ACTIVITY: From the first record to the last, write each one out again exactly.

AVAILABLE RECORDS:
▬▬▬

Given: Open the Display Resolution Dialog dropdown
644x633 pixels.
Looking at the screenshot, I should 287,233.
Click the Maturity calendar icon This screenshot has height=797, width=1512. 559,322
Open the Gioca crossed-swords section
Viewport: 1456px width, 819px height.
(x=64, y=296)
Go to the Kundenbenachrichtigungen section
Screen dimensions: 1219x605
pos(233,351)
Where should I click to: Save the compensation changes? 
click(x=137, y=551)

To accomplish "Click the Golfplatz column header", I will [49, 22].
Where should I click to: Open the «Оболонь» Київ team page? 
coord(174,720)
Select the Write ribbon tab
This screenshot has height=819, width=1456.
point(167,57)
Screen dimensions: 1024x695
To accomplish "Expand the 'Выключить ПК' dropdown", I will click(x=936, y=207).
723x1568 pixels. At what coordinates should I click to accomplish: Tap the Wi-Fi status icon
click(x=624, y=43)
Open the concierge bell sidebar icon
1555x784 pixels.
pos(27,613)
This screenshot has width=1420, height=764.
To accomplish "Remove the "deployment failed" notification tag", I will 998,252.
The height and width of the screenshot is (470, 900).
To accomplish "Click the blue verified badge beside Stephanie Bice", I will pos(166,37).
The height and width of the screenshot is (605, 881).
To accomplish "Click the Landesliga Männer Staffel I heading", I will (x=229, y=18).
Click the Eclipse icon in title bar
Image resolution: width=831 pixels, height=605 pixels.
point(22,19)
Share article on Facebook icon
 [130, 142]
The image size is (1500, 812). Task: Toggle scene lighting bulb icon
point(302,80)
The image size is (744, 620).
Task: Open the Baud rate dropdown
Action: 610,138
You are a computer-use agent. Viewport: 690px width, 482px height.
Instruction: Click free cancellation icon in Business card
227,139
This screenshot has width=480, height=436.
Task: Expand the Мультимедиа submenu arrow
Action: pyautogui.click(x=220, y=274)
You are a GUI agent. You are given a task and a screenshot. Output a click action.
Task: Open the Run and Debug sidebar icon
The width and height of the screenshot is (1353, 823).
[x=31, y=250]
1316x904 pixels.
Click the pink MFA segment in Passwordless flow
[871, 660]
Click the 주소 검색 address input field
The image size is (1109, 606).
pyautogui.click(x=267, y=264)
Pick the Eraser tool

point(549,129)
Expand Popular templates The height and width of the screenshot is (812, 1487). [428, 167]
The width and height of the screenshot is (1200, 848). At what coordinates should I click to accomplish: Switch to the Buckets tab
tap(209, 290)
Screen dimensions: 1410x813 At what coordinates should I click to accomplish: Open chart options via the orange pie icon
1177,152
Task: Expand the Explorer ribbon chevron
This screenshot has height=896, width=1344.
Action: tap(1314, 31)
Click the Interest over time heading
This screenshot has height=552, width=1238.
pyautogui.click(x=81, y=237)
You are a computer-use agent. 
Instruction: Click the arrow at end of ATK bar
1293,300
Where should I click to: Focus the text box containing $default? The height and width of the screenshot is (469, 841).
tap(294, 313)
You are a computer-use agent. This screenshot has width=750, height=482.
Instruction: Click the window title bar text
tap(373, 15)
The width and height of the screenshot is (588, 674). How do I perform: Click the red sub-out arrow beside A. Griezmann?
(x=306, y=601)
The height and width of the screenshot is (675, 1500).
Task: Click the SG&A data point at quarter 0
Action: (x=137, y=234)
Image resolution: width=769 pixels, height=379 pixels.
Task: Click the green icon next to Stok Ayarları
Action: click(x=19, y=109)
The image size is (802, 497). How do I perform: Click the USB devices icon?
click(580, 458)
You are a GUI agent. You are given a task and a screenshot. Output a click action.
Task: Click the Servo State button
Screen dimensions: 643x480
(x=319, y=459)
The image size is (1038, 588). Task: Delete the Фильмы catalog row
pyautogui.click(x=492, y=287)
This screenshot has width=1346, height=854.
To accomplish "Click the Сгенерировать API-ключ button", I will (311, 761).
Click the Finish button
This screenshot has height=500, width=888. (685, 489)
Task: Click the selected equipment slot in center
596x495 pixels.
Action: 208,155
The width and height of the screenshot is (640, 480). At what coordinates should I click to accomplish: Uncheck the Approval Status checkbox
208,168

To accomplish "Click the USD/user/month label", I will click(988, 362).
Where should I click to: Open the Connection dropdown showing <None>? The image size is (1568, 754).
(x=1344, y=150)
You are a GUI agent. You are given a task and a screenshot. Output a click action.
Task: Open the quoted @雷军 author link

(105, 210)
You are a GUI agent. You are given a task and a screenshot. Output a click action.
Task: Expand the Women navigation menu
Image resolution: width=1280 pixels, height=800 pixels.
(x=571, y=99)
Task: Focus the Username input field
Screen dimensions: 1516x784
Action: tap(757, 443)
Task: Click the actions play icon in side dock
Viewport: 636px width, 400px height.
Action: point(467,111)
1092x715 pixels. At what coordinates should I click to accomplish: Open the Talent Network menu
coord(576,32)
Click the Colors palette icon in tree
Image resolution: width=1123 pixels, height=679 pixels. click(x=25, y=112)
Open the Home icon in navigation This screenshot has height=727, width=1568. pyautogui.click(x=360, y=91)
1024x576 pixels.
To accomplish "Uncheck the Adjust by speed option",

▬▬▬

RESPONSE:
Given: Open the Display Resolution Dialog dropdown
644x633 pixels.
Looking at the screenshot, I should 287,233.
Click the Maturity calendar icon This screenshot has height=797, width=1512. 559,322
Open the Gioca crossed-swords section
Viewport: 1456px width, 819px height.
(x=64, y=296)
Go to the Kundenbenachrichtigungen section
Screen dimensions: 1219x605
pos(233,351)
Where should I click to: Save the compensation changes? 
click(x=137, y=551)

To accomplish "Click the Golfplatz column header", I will [49, 22].
Where should I click to: Open the «Оболонь» Київ team page? 
coord(174,720)
Select the Write ribbon tab
This screenshot has height=819, width=1456.
point(167,57)
Screen dimensions: 1024x695
To accomplish "Expand the 'Выключить ПК' dropdown", I will click(x=936, y=207).
723x1568 pixels. At what coordinates should I click to accomplish: Tap the Wi-Fi status icon
click(x=624, y=43)
Open the concierge bell sidebar icon
1555x784 pixels.
pos(27,613)
This screenshot has width=1420, height=764.
To accomplish "Remove the "deployment failed" notification tag", I will 998,252.
The height and width of the screenshot is (470, 900).
To accomplish "Click the blue verified badge beside Stephanie Bice", I will pos(166,37).
The height and width of the screenshot is (605, 881).
To accomplish "Click the Landesliga Männer Staffel I heading", I will (x=229, y=18).
Click the Eclipse icon in title bar
Image resolution: width=831 pixels, height=605 pixels.
point(22,19)
Share article on Facebook icon
 [130, 142]
The image size is (1500, 812). Task: Toggle scene lighting bulb icon
point(302,80)
The image size is (744, 620).
Task: Open the Baud rate dropdown
Action: 610,138
You are a computer-use agent. Viewport: 690px width, 482px height.
Instruction: Click free cancellation icon in Business card
227,139
This screenshot has width=480, height=436.
Task: Expand the Мультимедиа submenu arrow
Action: pyautogui.click(x=220, y=274)
You are a GUI agent. You are given a task and a screenshot. Output a click action.
Task: Open the Run and Debug sidebar icon
The width and height of the screenshot is (1353, 823).
[x=31, y=250]
1316x904 pixels.
Click the pink MFA segment in Passwordless flow
[871, 660]
Click the 주소 검색 address input field
The image size is (1109, 606).
pyautogui.click(x=267, y=264)
Pick the Eraser tool

point(549,129)
Expand Popular templates The height and width of the screenshot is (812, 1487). [428, 167]
The width and height of the screenshot is (1200, 848). At what coordinates should I click to accomplish: Switch to the Buckets tab
tap(209, 290)
Screen dimensions: 1410x813 At what coordinates should I click to accomplish: Open chart options via the orange pie icon
1177,152
Task: Expand the Explorer ribbon chevron
This screenshot has height=896, width=1344.
Action: tap(1314, 31)
Click the Interest over time heading
This screenshot has height=552, width=1238.
pyautogui.click(x=81, y=237)
You are a computer-use agent. 
Instruction: Click the arrow at end of ATK bar
1293,300
Where should I click to: Focus the text box containing $default? The height and width of the screenshot is (469, 841).
tap(294, 313)
You are a computer-use agent. This screenshot has width=750, height=482.
Instruction: Click the window title bar text
tap(373, 15)
The width and height of the screenshot is (588, 674). How do I perform: Click the red sub-out arrow beside A. Griezmann?
(x=306, y=601)
The height and width of the screenshot is (675, 1500).
Task: Click the SG&A data point at quarter 0
Action: (x=137, y=234)
Image resolution: width=769 pixels, height=379 pixels.
Task: Click the green icon next to Stok Ayarları
Action: click(x=19, y=109)
The image size is (802, 497). How do I perform: Click the USB devices icon?
click(580, 458)
You are a GUI agent. You are given a task and a screenshot. Output a click action.
Task: Click the Servo State button
Screen dimensions: 643x480
(x=319, y=459)
The image size is (1038, 588). Task: Delete the Фильмы catalog row
pyautogui.click(x=492, y=287)
This screenshot has width=1346, height=854.
To accomplish "Click the Сгенерировать API-ключ button", I will (311, 761).
Click the Finish button
This screenshot has height=500, width=888. (685, 489)
Task: Click the selected equipment slot in center
596x495 pixels.
Action: 208,155
The width and height of the screenshot is (640, 480). At what coordinates should I click to accomplish: Uncheck the Approval Status checkbox
208,168

To accomplish "Click the USD/user/month label", I will click(988, 362).
Where should I click to: Open the Connection dropdown showing <None>? The image size is (1568, 754).
(x=1344, y=150)
You are a GUI agent. You are given a task and a screenshot. Output a click action.
Task: Open the quoted @雷军 author link

(105, 210)
You are a GUI agent. You are given a task and a screenshot. Output a click action.
Task: Expand the Women navigation menu
Image resolution: width=1280 pixels, height=800 pixels.
(x=571, y=99)
Task: Focus the Username input field
Screen dimensions: 1516x784
Action: tap(757, 443)
Task: Click the actions play icon in side dock
Viewport: 636px width, 400px height.
Action: point(467,111)
1092x715 pixels. At what coordinates should I click to accomplish: Open the Talent Network menu
coord(576,32)
Click the Colors palette icon in tree
Image resolution: width=1123 pixels, height=679 pixels. click(x=25, y=112)
Open the Home icon in navigation This screenshot has height=727, width=1568. pyautogui.click(x=360, y=91)
1024x576 pixels.
To accomplish "Uncheck the Adjust by speed option",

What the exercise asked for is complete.